Lembro-me bem de comprar tintas na drogaria Toríbio de Matos, na Praça Velha, em Coimbra. Vermelho e negro. O meu irmão, que tinha algum jeito para o desenho, decalcou as letras e os pingos “pollockianos” de tinta da capa do primeiro álbum dos Suicide e criou-me a minha primeira T-shirt de bandas, preciosa ferramenta de integração no então complexo ecossistema social que se desenvolvia em torno da esplanada do café Santa Cruz, na baixa coimbrã. Devia ser 1986, porque ainda não tinha deixado Coimbra. Um par de anos depois, eu, o meu irmão e vários dos amigos que conquistei também graças aquela T-shirt vimos Alan Vega, Martin Rev e os Telectu nas ruínas do Convento do Carmo, em Lisboa, corria o ano de 1988. Outra revelação gigante. Ao disco tinha chegado quando comecei a desbravar a selva de referências punk com que me fui cruzando, ajudado, quase de certeza, por António Sérgio, por um lado, e pelos escritos do Blitz, por outro. E pela bem mais ampla colecção de discos do Carlos Dias.

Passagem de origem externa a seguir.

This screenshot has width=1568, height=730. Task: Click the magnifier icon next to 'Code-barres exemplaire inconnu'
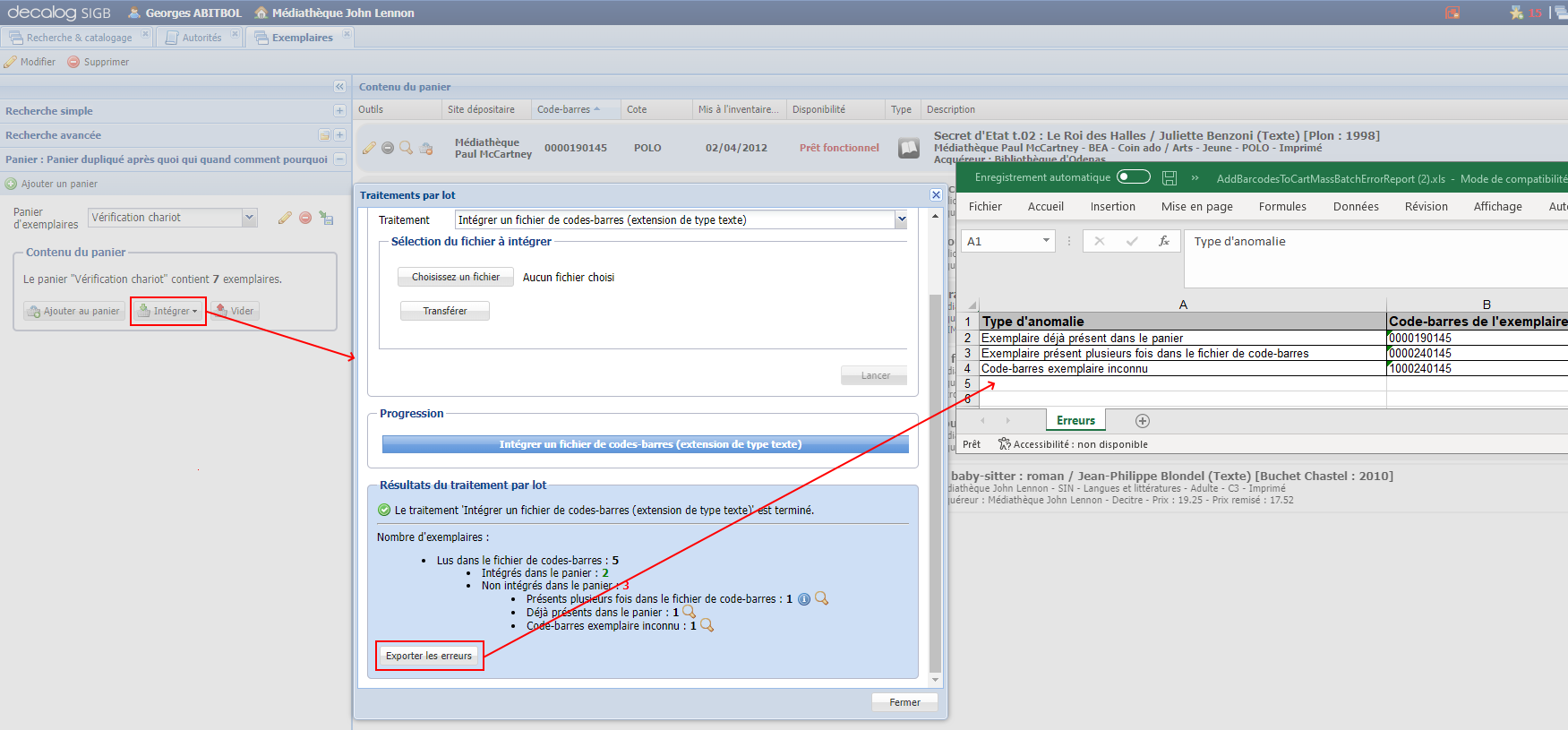(707, 626)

Kraftwerk “The Man Machine”

(1978)

O facto de ter, em 1978, merecido edição portuguesa, na Valentim de Carvalho, fazia deste disco uma presença algo vulgar nas colecções dos meus amigos em meados dos anos 80. Como tantas outras vezes aconteceu, acabei por ceder ao disco por causa da capa, que me parecia estranha e exótica. Sei que quando o ouvi a primeira vez, quase de certeza em casa do meu já referido amigo Carlos, pensei tratar-se de um álbum de punk rock. O que ali encontrei, no entanto, fez-me mergulhar num novo e fascinante universo que não me cansei de tentar mapear até aos dias de hoje.

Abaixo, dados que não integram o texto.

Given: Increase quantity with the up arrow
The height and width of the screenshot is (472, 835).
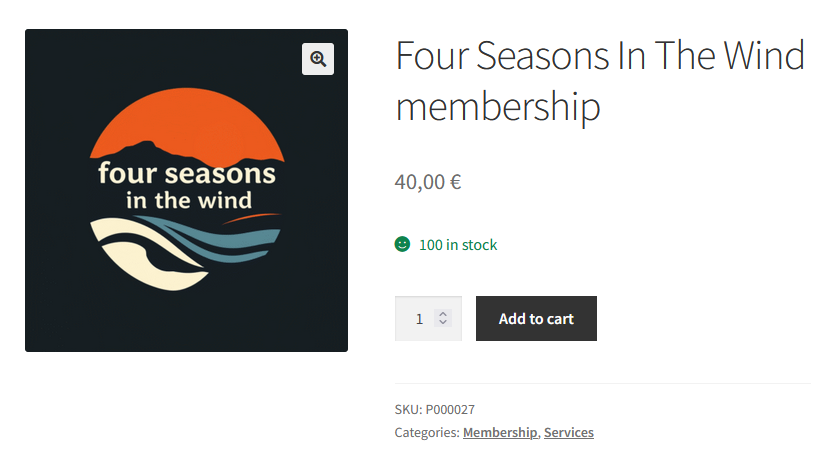Looking at the screenshot, I should [443, 314].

Brian Eno & David Byrne “My Life in The Bush of Ghosts”

(1981)

Em Coimbra, como já referi, havia um ecossistema muito particular em meados dos anos 80, com uma espécie de hierarquia em que cada uma das pessoas que eu conhecia era posicionada de acordo com o fôlego da sua colecção de discos. Uma intrigante figura de topo desse ecossistema respondia ao nome “Paulo Eno”. O meu amigo e vizinho Carlos Dias estava com ele envolvido nalguns projectos musicais e eu, mais novo um par de anos, costumava segui-lo para todo o lado. Lembro-me de uma noite, na Praça da República, depois de regressarmos da Alliance Française onde, a bem de uma credibilidade indie qualquer, tive que suportar duas horas de Eric Rohmer sem legendas (tive que rever Ma Nuit Chez Maud anos depois para perceber do que se tratava…), me ter sido dado a “honra” de segurar num molho de discos que o Paulo Eno parecia carregar para todo o lado. Como não me foi dada autorização para mexer nos discos, apenas para os segurar, só me lembro do primeiro, My Life in The Bush of Ghosts. Foi por aí que quis começar a desbravar a obra de Brian Eno, sabendo já que ao seu lado nesse álbum estava o mesmo David Byrne que já conhecia dos Talking Heads. E sei que o comecei por ouvir numa cassete copiada de outra cassete. Só depois de chegar a Lisboa é que comprei finalmente o meu exemplar em vinil.

Tom Waits “Rain Dogs”

(1985)

Recordo-me de me deter longamente na montra da Valentim de Carvalho, sempre que regressava das aulas no Liceu D. Duarte, e de admirar fascinado a capa de Swordfishtrombones, de Tom Waits. Mas quando finalmente arranjei dinheiro suficiente para investir no meu primeiro Waits, algures no final de 1985, foi a edição portuguesa da Dacapo para Rain Dogs que eu adquiri, numa loja da Rua da Sofia que me lembro de ter uma ligação qualquer ao Partido Comunista. Nasceu aí uma longa relação musical que dura até aos dias de hoje. E Rain Dogs permanece um dos meus discos favoritos de Tom Waits e um portal para tanta outra coisa que me atrevi a ouvir porque impulsionado pelo que fui lendo na ficha técnica e pelos sons que se soltavam de cada uma daquelas extraordinárias canções.